Jackson reads in silence. The muscle in his jaw ticks like a countdown.

“Victor died for this,” I say quietly. “Morrison died for this.”

“And they’ll get justice.” His hand covers mine on the keyboard. Brief pressure. Calloused skin against mine. “But first we need to survive long enough to deliver it.”

“The SUV?—”

“Won’t move until they have backup. We’ve got maybe twenty minutes.” He straightens, the soldier taking over. “Can you work mobile?”

“Everything is backed up. Cloud servers. Dead drops.”

“Good.” He starts gathering supplies, favoring his injured arm but moving with brutal efficiency. “Because we’re not staying here.”

“Where are we going?”

“Somewhere they won’t expect.” He catches my eye. “Ever been to a corporate headquarters at three in the morning?”
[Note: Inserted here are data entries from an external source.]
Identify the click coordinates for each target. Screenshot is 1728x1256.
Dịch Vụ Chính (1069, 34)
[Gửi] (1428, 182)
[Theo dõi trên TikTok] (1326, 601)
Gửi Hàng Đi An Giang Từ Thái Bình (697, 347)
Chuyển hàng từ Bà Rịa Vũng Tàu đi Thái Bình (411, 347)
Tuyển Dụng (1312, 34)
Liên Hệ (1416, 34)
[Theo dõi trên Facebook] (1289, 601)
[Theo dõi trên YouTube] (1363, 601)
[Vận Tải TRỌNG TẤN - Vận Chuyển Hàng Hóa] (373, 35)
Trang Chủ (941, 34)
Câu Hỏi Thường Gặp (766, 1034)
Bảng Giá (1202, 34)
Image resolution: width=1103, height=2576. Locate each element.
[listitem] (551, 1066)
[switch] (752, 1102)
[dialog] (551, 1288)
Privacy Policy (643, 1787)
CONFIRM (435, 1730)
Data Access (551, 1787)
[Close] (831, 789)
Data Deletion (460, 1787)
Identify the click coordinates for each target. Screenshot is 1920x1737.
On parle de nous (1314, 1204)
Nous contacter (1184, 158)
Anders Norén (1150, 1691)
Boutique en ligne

My pulse jumps. “That’s insane.”

“That’s why it’ll work.” He tosses me a tactical vest. “If Phoenix is protecting these corporations, then the corporations have to know about Phoenix. Which means they have evidence.”

“You want to break into Meridian?”

“I want to break into Nexus Holdings.” His smile is sharp, a baring of teeth. “According to your research, they have a downtown office. Small, discreet. Perfect target.”

“Security will be?—”

“Minimal. It’s a shell company. They won’t expect a direct assault on their front door.”

He’s right. The probability of Phoenix anticipating an attack on the head of the snake is low. They’re focused on the tail.

“We’ll need access codes. Biometric data. Floor plans.”

“Can you get them?”

I pull up the building’s property records, cross-referencing with city permits. I hack into the building management system. It’s laughable. A firewall made of tissue paper.